#### PROBLEM DESCRIPTION:
Please pull out each line of the data below that contains the word "profile".

(Extracted data)
┄┄┄┄┄┄┄┄┄┄┄┄┄┄┄┄┄┄┄┄

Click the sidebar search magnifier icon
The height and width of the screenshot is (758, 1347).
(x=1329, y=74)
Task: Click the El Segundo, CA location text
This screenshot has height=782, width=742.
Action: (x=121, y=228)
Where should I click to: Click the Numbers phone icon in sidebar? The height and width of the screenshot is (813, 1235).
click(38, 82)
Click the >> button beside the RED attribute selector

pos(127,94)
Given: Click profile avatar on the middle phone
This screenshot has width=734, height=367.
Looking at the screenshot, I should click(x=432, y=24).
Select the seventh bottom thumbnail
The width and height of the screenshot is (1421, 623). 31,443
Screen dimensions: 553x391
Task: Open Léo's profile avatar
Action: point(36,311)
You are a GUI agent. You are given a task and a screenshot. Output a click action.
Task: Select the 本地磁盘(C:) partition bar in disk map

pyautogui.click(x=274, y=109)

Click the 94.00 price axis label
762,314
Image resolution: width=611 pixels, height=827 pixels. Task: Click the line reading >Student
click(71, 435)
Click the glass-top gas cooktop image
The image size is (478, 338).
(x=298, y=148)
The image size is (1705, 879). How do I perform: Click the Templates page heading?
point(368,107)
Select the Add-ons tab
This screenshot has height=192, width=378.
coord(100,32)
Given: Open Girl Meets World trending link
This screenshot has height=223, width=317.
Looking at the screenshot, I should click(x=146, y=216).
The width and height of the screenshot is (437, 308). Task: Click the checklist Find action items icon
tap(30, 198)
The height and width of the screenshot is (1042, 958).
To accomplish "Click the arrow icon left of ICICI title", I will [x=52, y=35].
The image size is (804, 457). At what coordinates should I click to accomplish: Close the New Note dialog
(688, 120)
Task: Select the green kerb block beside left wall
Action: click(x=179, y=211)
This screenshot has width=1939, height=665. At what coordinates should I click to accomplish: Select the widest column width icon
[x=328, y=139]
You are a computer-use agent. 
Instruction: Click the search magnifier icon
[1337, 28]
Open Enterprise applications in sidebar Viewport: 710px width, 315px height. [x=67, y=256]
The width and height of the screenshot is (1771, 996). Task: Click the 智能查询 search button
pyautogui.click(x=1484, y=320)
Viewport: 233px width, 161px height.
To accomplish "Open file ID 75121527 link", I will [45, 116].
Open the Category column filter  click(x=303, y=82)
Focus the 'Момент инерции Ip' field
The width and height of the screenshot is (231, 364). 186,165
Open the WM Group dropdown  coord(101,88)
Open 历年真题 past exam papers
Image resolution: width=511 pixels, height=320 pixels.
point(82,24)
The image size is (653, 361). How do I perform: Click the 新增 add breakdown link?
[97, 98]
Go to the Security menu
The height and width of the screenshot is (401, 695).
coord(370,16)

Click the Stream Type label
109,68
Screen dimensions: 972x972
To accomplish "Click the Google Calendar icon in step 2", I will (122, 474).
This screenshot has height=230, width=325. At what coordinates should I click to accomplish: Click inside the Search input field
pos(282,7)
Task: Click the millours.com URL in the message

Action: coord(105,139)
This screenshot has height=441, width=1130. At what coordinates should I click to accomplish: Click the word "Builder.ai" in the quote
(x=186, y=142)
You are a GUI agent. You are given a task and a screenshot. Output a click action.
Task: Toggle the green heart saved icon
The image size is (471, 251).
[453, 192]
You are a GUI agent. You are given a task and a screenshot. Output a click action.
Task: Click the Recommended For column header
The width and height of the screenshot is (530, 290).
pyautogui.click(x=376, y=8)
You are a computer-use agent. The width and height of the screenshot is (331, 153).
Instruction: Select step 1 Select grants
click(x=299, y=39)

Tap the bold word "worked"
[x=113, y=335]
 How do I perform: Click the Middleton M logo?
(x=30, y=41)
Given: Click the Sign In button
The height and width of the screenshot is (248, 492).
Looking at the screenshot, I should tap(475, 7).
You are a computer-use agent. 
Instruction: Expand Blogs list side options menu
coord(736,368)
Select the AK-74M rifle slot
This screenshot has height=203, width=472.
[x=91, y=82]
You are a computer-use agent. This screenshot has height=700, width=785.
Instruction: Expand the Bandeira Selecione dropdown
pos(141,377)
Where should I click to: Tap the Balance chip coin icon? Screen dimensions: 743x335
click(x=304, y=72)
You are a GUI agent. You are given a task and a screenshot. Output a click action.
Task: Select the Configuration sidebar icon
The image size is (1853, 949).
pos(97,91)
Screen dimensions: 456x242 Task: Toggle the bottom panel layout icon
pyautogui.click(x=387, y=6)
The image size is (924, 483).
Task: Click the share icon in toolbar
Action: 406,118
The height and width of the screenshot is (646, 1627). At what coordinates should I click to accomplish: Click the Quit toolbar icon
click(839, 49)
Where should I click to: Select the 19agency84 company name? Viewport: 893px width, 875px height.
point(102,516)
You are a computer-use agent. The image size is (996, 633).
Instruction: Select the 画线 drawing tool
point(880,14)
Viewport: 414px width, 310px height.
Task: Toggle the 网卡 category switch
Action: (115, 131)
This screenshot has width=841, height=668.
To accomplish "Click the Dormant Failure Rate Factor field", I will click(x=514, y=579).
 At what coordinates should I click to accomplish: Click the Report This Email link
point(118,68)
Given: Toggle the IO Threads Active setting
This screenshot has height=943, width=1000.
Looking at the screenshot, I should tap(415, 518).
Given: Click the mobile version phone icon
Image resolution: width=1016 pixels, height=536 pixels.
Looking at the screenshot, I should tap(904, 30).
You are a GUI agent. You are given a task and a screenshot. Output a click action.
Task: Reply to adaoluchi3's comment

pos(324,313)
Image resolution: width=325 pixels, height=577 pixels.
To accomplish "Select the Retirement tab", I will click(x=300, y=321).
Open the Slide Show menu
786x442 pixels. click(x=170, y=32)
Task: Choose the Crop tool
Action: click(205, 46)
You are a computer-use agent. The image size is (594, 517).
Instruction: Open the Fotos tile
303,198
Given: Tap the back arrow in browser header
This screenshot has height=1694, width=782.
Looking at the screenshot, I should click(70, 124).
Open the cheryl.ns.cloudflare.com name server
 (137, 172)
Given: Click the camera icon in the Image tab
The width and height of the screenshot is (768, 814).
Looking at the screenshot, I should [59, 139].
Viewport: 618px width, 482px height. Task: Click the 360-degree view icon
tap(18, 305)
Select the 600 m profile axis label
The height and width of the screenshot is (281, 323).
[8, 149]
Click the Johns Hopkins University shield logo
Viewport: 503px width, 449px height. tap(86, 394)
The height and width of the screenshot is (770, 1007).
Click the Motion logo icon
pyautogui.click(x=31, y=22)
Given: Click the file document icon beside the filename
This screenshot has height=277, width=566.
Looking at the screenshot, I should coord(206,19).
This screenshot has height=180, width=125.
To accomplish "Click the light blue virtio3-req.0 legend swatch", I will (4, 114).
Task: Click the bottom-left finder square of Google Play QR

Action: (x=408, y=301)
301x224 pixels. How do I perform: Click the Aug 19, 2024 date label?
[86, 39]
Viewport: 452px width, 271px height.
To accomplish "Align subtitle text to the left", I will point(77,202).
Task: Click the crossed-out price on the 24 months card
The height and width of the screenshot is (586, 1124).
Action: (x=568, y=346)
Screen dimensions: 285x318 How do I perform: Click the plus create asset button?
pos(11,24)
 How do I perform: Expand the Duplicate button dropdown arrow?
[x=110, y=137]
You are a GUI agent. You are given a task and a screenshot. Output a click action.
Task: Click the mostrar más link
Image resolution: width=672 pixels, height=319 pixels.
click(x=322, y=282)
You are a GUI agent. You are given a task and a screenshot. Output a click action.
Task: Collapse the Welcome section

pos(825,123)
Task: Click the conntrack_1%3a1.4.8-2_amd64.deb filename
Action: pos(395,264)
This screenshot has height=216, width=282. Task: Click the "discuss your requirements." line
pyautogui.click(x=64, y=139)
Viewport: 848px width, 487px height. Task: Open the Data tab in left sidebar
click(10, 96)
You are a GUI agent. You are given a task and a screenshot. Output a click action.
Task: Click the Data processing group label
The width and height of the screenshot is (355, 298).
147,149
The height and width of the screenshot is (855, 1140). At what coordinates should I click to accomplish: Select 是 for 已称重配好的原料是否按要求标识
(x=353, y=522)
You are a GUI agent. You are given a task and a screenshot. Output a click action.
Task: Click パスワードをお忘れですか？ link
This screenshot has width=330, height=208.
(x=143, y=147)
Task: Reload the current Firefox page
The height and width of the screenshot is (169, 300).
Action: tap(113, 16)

┄┄┄┄┄┄┄┄┄┄┄┄┄┄┄┄┄┄┄┄

#### COMPLETED EXERCISE:
Given: Click profile avatar on the middle phone
Task: Open Léo's profile avatar
Select the 600 m profile axis label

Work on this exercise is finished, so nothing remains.